As for Israel’s own foreign politicking, it consists mainly of government-backed agencies that support local organizations in other countries urging Jewish citizens to emigrate. Some countries, including France and Ukraine, deeply resent this activity, largely because of the way it disparages their way of life and seeks to alienate their citizens. In other countries, such as our own, opposition comes mainly from the local Jewish communities. Full disclosure: My kids attend the same Zionist summer camp that their father and grandfather did. I’m all for it. But let’s call a spade a spade.
Then there are the impossibly Orwellian contradictions in the bill itself. To begin with, some of its fattest targets, like B’Tselem, which monitors alleged human-rights violations in the territories, and the Association for Civil Rights in Israel, Israel’s version of the ACLU, are devoted mostly to exposing and challenging government violations of Israel’s own laws. They do this through the courts and the press. Sometimes these cases are upheld, sometimes not. That’s how democracy works.
And how to distinguish the “threatening” NGOs from the “political” or strictly kosher? The threats in the bill include: rejecting Israel’s right to exist, inciting racism, supporting violence against Israel, supporting international indictments of Israeli politicians and soldiers, calling for boycotts of the state or urging Israeli soldiers to disobey orders. NGO Monitor has a list of 23 organizations that would be likely targets. It’s not clear which it regards as “political” and which as threatening.
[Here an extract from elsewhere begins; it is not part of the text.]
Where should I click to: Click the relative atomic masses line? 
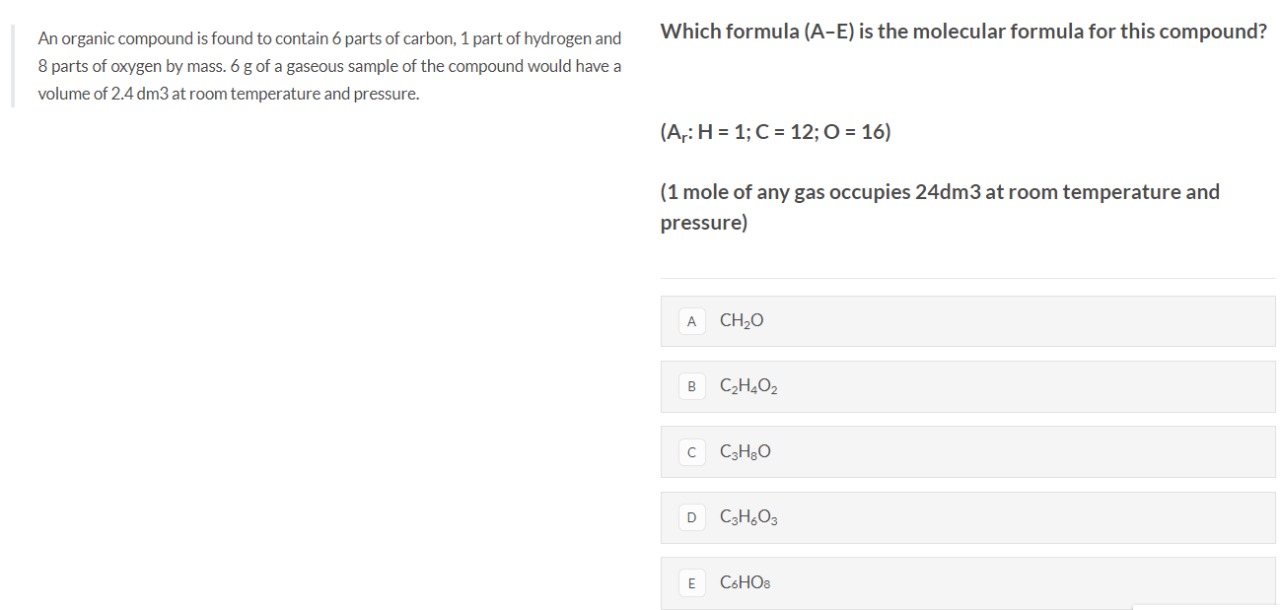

It’s a slippery exercise. Does opposing Israel’s right to exist include opposing its Jewish character, a key point of contention with the Palestinians? If so, who defines Jewish character? If you keep your tax exemption by favoring Jewish needs over non-Jewish, do you then lose it for inciting racism? What about “supporting” international indictments: Does that include unearthing damaging information that shows up in the indictments, the main charge against some key suspect organizations?
And what if you cross the red lines — advocating soldiers’ insubordination, say, or inciting violence against Israeli troops — with the aid of Israeli government funds? What if you’re a rabbi who urges soldiers to refuse orders to evacuate outposts or calls such demolitions acts of treason? Do you lose your tax exemption (or government salary) for such acts? Or only for pointing them out?
The more you look at it, the more it becomes clear that the effect of the bill — its main intent, in fact — is to restrict or outlaw the advocacy of observing the laws of the state. Orwell would have loved it.